A review ("The Most Versatile of Mystics") in the esteemable Los Angeles Review of Books brings this home, er, reinforces the fact that on the one hand, in temples, churches, mosques, mountaintops, people worship and get our comfort, we do; on the other hand, in research libraries and Ivy League archives, scholars dissect. The Library of Alexandria had its archives. Disassociated and disembodied research--not all of it bad, of course, but all of it worthy of challenge--is eons old.

That the Los Angeles Review of Books reviews the book which critiques a psycho-sexual critique of a religious hero (I'm okay with hero) is all for the good. Since the debate is ongoing the debaters, especially those who have both have heart and brain in the arena, must be heard.

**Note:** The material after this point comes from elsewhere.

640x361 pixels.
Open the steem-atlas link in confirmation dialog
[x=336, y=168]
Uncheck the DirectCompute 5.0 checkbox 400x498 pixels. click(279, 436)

So more thanks-- for Swami Tyagananda and Pravrajika Vrajaprana's Interpreting Ramakrishna, and again to Los Angeles Review of Books for the review.

***If anyone can locate that NYT review... I remember discussing it with a friend, we were Tompkins Square, he doubted me, I sent on the review, he no longer doubted. Four or five years ago. I can't locate it now. However, here is an essay on the same topic, written earlier than the review in question ... NS Essay: How the British Invented Hinduism.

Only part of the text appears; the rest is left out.